_TASK DETAILS:_ Using the data that follows, return exactly the lines from the one that contains "Given: Click the Devices row label" through the one that contains "You are a computer-use agent. Image", ends included.
*** RECORDS FOR THE EXERCISE Section Begins ***
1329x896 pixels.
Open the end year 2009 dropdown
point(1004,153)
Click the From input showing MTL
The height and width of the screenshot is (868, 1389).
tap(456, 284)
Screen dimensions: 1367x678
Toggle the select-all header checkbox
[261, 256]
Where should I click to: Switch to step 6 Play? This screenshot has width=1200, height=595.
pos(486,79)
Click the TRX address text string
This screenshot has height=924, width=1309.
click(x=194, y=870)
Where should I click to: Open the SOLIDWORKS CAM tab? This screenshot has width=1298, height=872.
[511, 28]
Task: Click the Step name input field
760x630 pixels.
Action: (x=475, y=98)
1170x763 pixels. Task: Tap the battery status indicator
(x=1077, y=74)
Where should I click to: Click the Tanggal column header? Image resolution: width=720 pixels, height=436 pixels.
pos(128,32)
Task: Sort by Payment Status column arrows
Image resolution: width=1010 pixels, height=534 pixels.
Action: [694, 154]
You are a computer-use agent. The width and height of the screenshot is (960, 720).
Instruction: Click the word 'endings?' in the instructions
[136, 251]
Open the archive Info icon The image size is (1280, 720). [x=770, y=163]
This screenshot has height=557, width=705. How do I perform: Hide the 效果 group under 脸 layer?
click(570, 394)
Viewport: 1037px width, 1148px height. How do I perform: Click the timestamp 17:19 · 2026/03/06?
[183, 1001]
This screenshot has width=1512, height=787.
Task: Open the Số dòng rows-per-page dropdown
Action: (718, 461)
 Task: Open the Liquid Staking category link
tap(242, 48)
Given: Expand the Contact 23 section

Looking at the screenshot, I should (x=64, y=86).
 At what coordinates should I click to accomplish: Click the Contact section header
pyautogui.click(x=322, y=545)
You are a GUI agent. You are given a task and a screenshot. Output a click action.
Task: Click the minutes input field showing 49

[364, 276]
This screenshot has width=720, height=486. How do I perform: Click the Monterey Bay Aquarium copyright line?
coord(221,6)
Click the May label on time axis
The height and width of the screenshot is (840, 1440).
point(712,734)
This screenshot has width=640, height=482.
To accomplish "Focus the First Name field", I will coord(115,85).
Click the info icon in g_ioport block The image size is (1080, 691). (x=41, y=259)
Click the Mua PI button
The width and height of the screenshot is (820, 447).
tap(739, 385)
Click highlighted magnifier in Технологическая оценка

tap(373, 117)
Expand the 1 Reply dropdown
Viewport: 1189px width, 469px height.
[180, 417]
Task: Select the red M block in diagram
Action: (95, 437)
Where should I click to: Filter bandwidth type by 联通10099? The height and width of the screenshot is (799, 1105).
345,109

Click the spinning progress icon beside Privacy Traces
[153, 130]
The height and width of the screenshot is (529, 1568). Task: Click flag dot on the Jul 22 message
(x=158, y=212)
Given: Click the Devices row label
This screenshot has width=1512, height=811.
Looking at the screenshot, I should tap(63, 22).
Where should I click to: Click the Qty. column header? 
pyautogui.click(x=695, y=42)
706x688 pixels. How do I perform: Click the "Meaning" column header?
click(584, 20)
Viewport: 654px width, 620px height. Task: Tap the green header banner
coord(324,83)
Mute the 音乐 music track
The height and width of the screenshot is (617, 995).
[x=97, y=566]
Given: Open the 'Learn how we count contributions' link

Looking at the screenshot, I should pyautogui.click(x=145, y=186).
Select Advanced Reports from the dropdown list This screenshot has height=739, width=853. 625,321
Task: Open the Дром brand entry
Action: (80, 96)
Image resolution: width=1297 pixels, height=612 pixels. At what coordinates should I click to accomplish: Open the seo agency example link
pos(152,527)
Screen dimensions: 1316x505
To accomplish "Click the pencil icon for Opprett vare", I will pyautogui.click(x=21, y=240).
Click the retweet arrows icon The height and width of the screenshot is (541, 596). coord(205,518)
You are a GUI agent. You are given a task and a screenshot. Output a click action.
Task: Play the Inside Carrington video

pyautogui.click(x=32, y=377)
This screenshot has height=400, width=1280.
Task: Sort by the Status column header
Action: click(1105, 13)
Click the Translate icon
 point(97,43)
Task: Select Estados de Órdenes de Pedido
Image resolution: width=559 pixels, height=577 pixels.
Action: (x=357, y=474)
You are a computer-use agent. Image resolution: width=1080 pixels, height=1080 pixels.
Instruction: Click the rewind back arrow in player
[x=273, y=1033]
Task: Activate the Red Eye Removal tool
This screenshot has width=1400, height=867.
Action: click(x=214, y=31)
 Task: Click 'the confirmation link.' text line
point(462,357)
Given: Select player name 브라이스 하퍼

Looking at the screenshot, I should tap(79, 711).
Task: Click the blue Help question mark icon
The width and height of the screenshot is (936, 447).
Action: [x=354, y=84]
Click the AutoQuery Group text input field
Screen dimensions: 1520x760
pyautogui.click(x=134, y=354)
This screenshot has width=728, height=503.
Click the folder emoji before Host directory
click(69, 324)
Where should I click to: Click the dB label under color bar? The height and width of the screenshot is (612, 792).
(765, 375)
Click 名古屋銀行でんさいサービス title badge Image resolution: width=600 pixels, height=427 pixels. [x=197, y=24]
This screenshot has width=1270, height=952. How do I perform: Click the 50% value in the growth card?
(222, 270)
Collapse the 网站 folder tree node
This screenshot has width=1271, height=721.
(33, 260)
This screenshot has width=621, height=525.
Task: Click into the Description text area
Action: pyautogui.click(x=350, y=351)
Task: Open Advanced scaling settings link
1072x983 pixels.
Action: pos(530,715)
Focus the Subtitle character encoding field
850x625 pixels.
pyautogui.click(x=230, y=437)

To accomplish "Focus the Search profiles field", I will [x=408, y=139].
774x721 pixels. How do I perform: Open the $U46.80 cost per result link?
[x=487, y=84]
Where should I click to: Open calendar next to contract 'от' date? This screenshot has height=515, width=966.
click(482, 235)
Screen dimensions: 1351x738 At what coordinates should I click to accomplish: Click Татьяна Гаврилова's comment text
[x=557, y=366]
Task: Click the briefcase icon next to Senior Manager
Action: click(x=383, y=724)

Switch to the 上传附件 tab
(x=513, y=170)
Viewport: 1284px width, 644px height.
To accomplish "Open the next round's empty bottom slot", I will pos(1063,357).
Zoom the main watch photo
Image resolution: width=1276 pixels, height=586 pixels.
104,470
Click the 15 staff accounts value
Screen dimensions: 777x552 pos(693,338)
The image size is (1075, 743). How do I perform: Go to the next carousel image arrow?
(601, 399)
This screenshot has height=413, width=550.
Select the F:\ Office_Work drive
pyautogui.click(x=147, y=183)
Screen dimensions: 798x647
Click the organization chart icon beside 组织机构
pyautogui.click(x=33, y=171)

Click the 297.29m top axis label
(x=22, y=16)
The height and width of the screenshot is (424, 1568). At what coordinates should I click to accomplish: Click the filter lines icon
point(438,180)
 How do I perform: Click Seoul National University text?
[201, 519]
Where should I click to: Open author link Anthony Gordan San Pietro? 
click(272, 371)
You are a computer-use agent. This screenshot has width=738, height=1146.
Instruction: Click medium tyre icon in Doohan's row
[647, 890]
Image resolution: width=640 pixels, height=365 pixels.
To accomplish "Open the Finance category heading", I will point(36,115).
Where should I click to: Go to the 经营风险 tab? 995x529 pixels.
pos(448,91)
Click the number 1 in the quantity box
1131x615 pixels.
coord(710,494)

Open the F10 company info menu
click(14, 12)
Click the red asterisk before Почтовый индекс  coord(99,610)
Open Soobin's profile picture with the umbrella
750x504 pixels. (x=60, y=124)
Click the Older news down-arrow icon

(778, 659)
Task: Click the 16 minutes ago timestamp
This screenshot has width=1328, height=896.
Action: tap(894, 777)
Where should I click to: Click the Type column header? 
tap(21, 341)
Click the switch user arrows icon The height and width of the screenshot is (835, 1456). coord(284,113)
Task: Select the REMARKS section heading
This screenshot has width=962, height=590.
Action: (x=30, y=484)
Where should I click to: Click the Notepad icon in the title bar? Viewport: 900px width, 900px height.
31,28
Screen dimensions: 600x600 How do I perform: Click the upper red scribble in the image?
*** RECORDS FOR THE EXERCISE Section Ends ***
_YOUR SOLUTION:_
Given: Click the Devices row label
This screenshot has width=1512, height=811.
Looking at the screenshot, I should tap(63, 22).
Where should I click to: Click the Qty. column header? 
pyautogui.click(x=695, y=42)
706x688 pixels. How do I perform: Click the "Meaning" column header?
click(584, 20)
Viewport: 654px width, 620px height. Task: Tap the green header banner
coord(324,83)
Mute the 音乐 music track
The height and width of the screenshot is (617, 995).
[x=97, y=566]
Given: Open the 'Learn how we count contributions' link

Looking at the screenshot, I should pyautogui.click(x=145, y=186).
Select Advanced Reports from the dropdown list This screenshot has height=739, width=853. 625,321
Task: Open the Дром brand entry
Action: (80, 96)
Image resolution: width=1297 pixels, height=612 pixels. At what coordinates should I click to accomplish: Open the seo agency example link
pos(152,527)
Screen dimensions: 1316x505
To accomplish "Click the pencil icon for Opprett vare", I will pyautogui.click(x=21, y=240).
Click the retweet arrows icon The height and width of the screenshot is (541, 596). coord(205,518)
You are a GUI agent. You are given a task and a screenshot. Output a click action.
Task: Play the Inside Carrington video

pyautogui.click(x=32, y=377)
This screenshot has height=400, width=1280.
Task: Sort by the Status column header
Action: click(1105, 13)
Click the Translate icon
 point(97,43)
Task: Select Estados de Órdenes de Pedido
Image resolution: width=559 pixels, height=577 pixels.
Action: (x=357, y=474)
You are a computer-use agent. Image resolution: width=1080 pixels, height=1080 pixels.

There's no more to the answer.